Work to be completed:
From the material beneath, pull every line with the word "agent".

Given data:
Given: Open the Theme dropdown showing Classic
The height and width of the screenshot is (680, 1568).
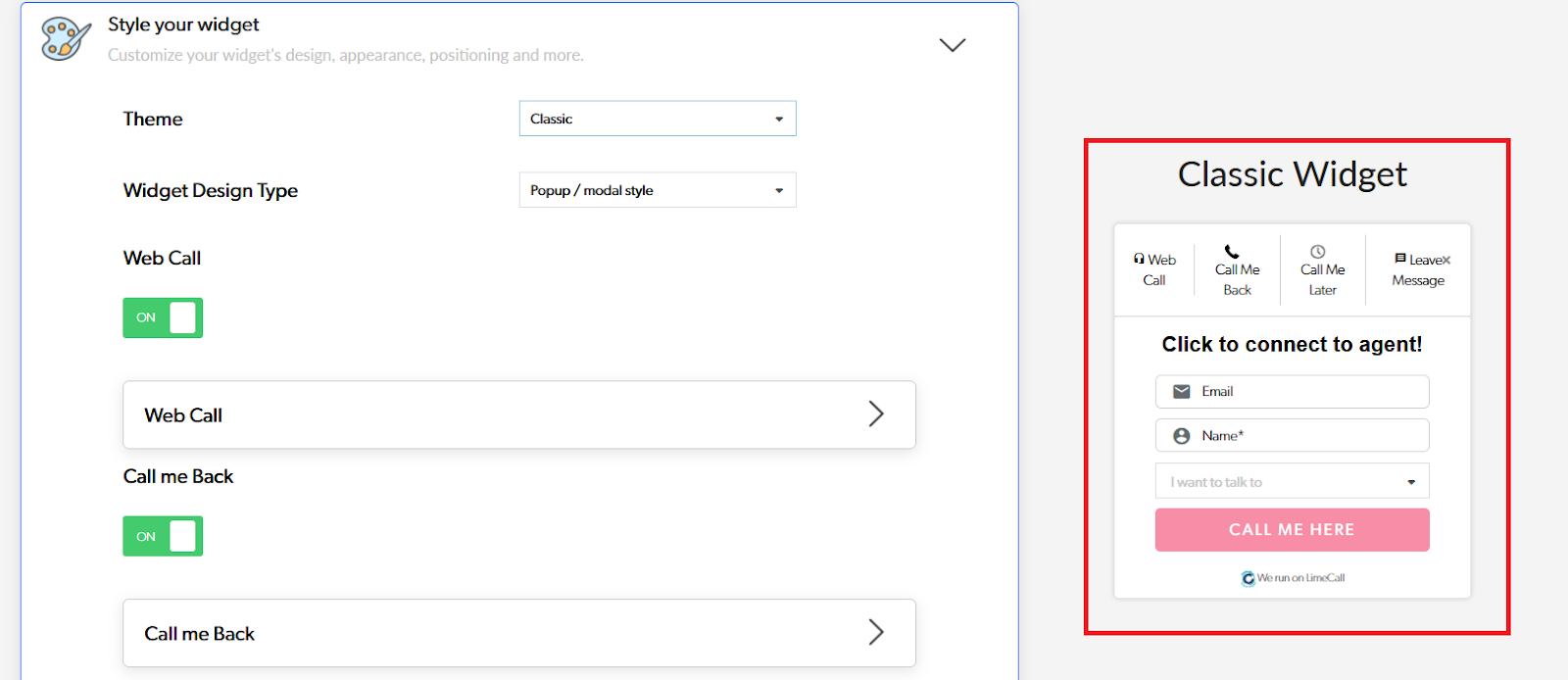Looking at the screenshot, I should (x=657, y=119).
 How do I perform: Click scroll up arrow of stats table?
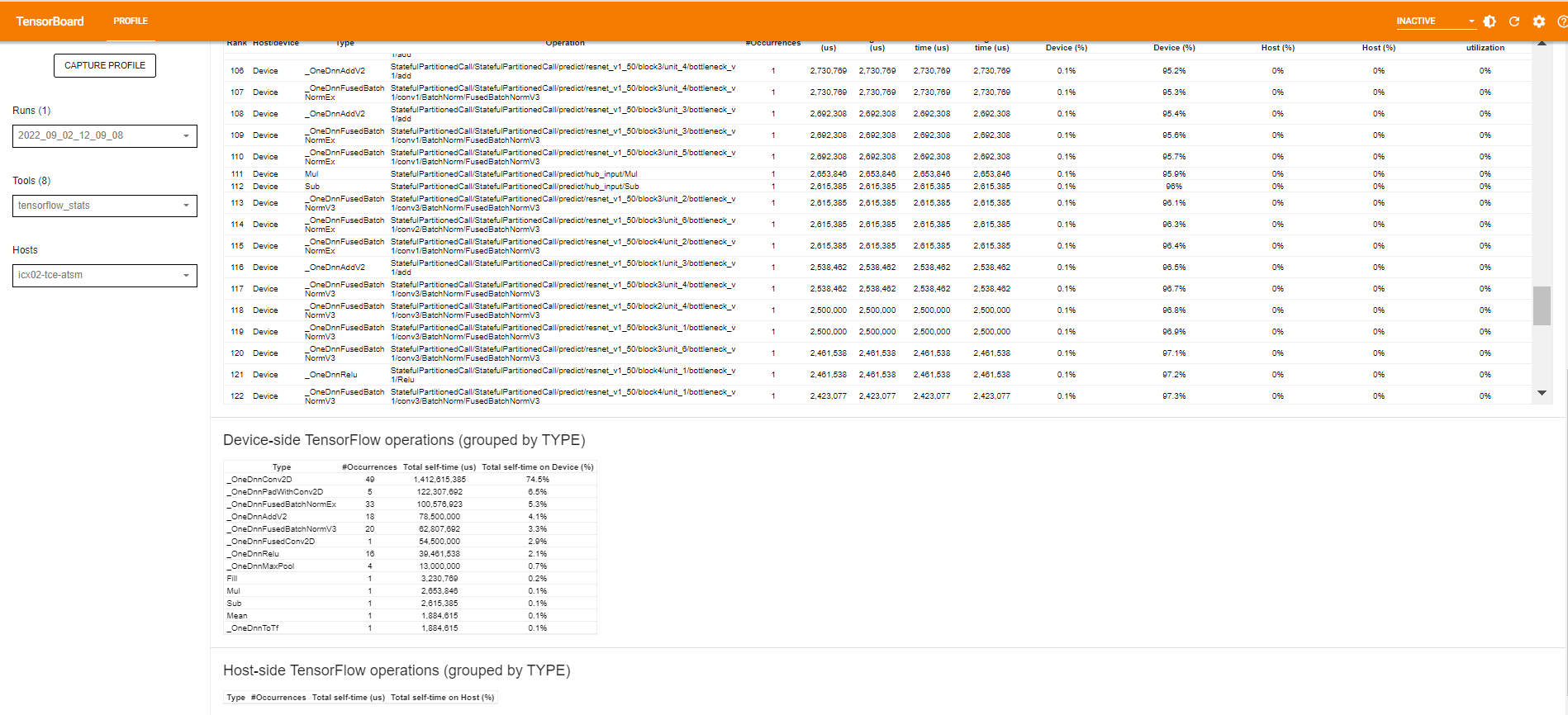pyautogui.click(x=1542, y=44)
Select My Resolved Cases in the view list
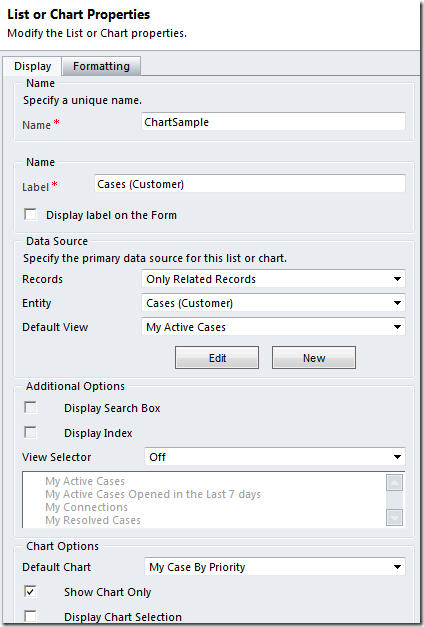The width and height of the screenshot is (424, 627). tap(93, 520)
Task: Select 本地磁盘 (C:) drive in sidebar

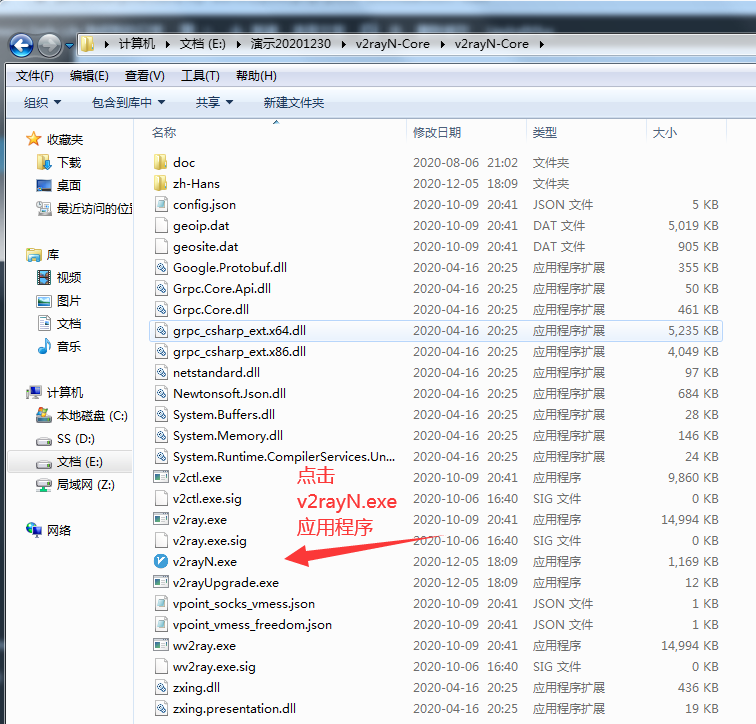Action: point(91,415)
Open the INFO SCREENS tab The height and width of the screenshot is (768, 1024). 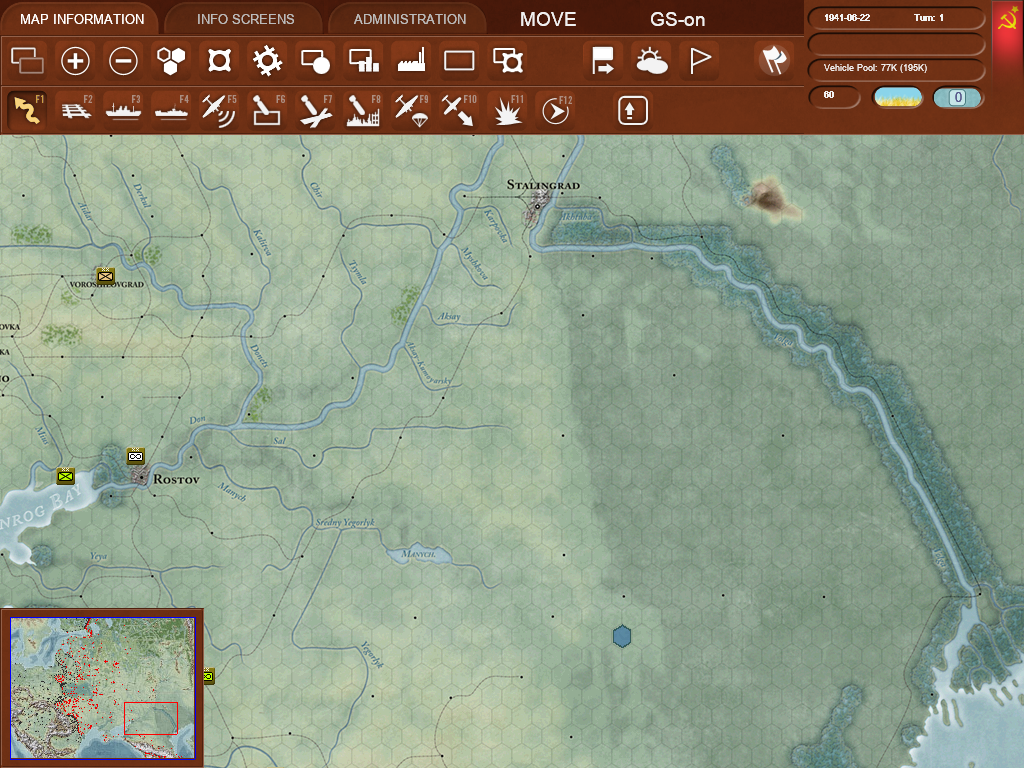coord(245,19)
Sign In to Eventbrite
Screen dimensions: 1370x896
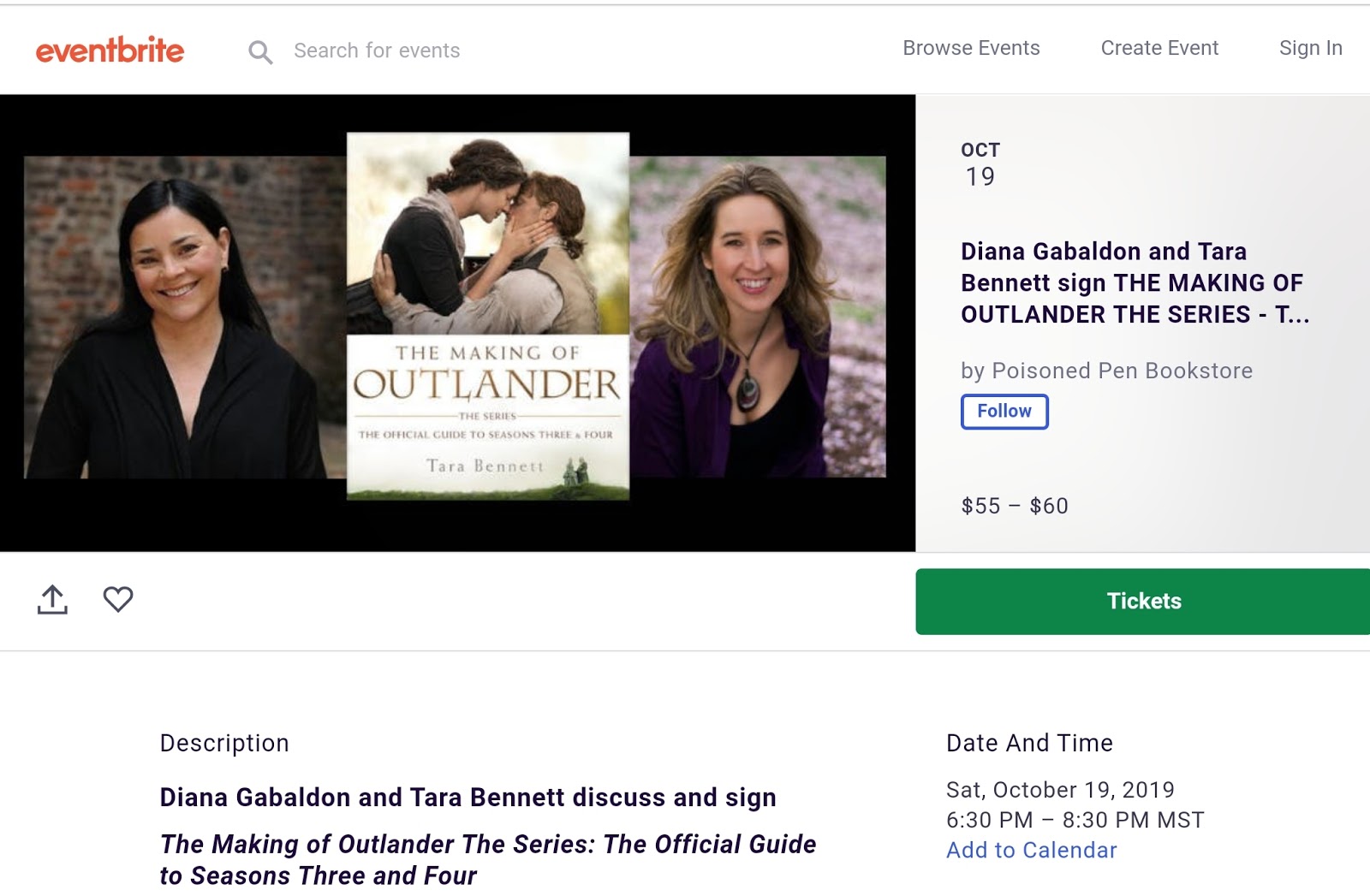[x=1310, y=48]
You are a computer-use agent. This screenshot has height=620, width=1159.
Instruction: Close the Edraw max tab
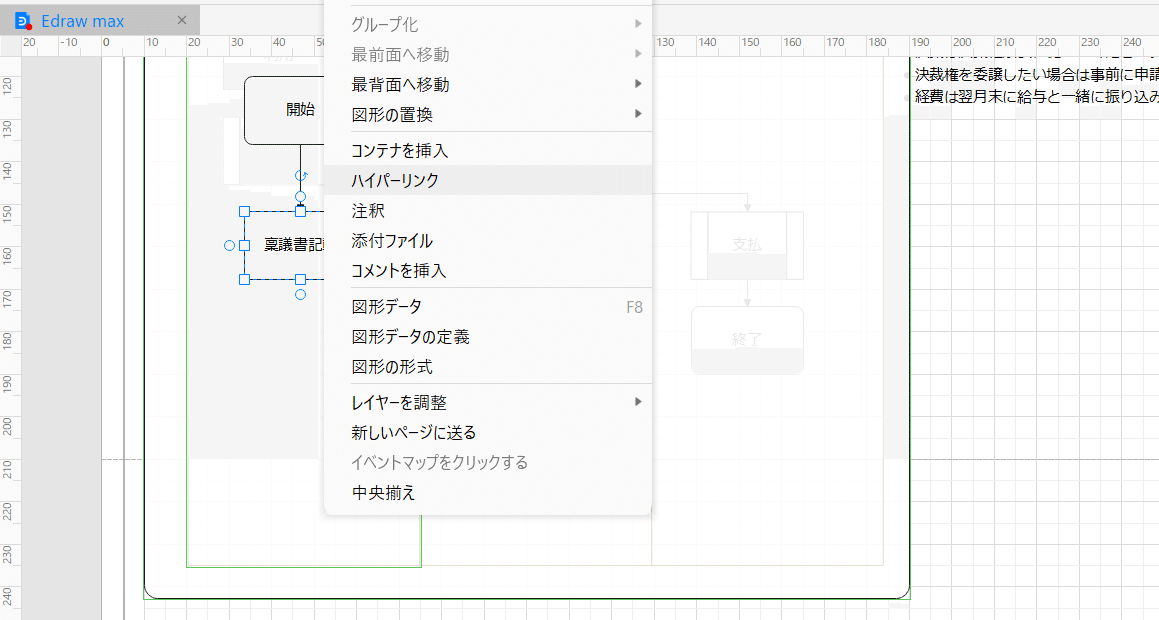click(x=183, y=19)
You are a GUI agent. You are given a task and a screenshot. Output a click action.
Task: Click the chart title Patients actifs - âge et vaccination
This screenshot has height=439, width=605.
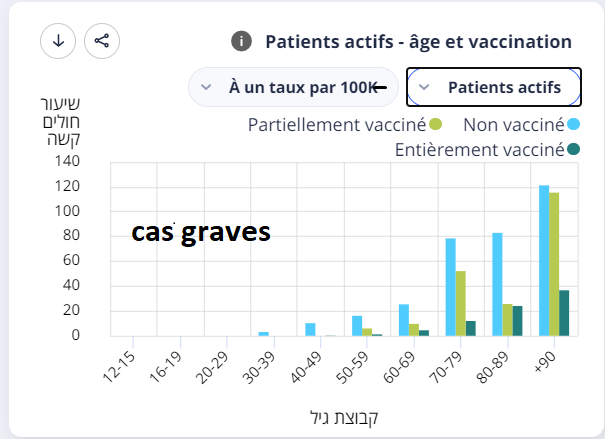(418, 42)
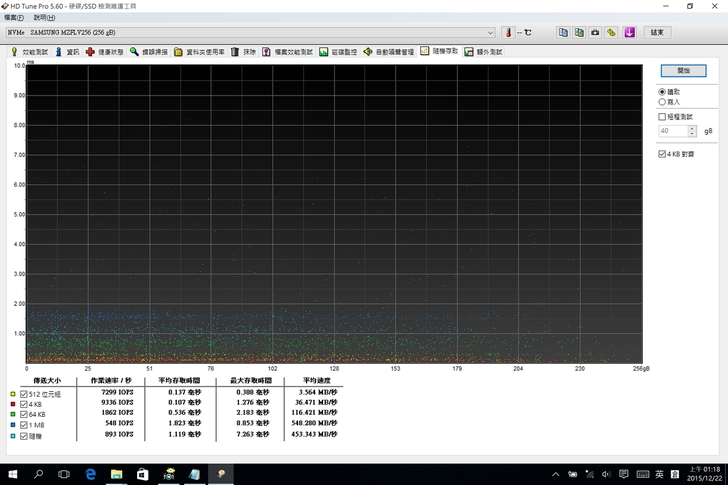Enable the 短程測試 short stroke checkbox
This screenshot has width=728, height=485.
point(662,117)
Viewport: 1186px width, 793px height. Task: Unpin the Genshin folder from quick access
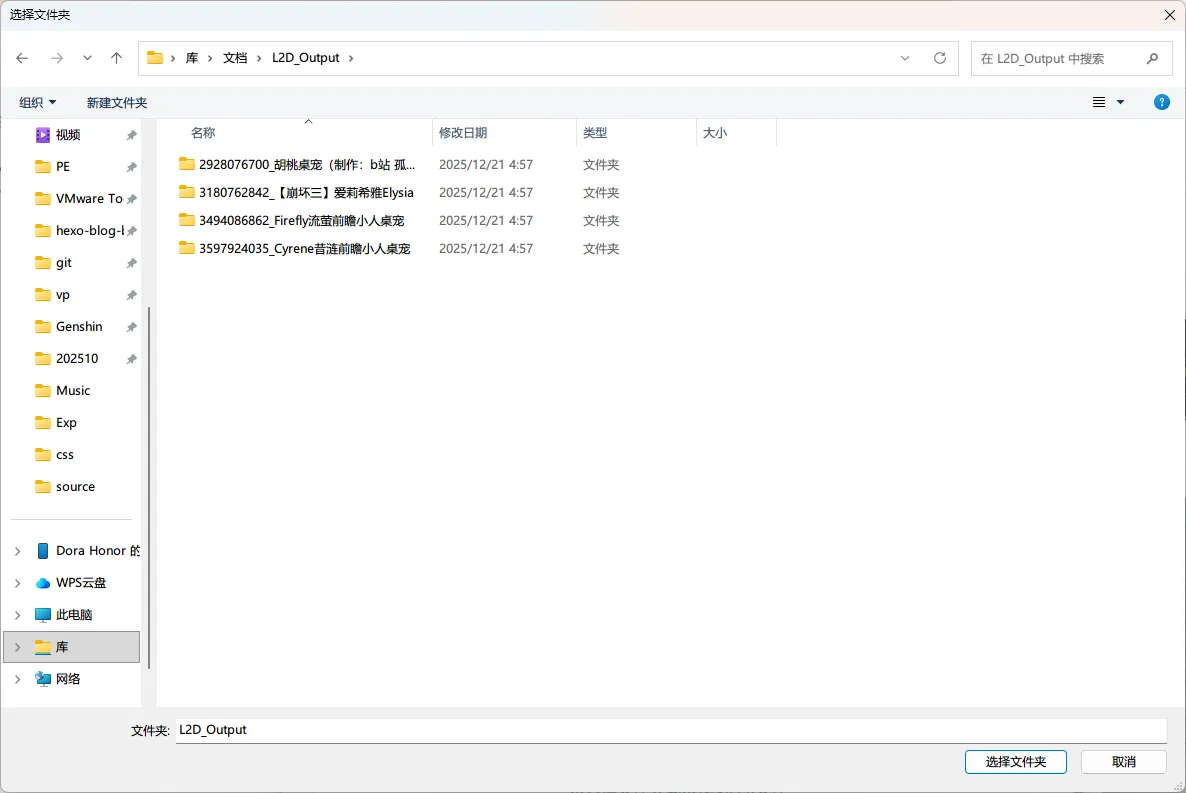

Result of the task:
You are a computer-use agent. This screenshot has height=620, width=1159.
You are a GUI agent. You are given a task and a screenshot. Output a click action.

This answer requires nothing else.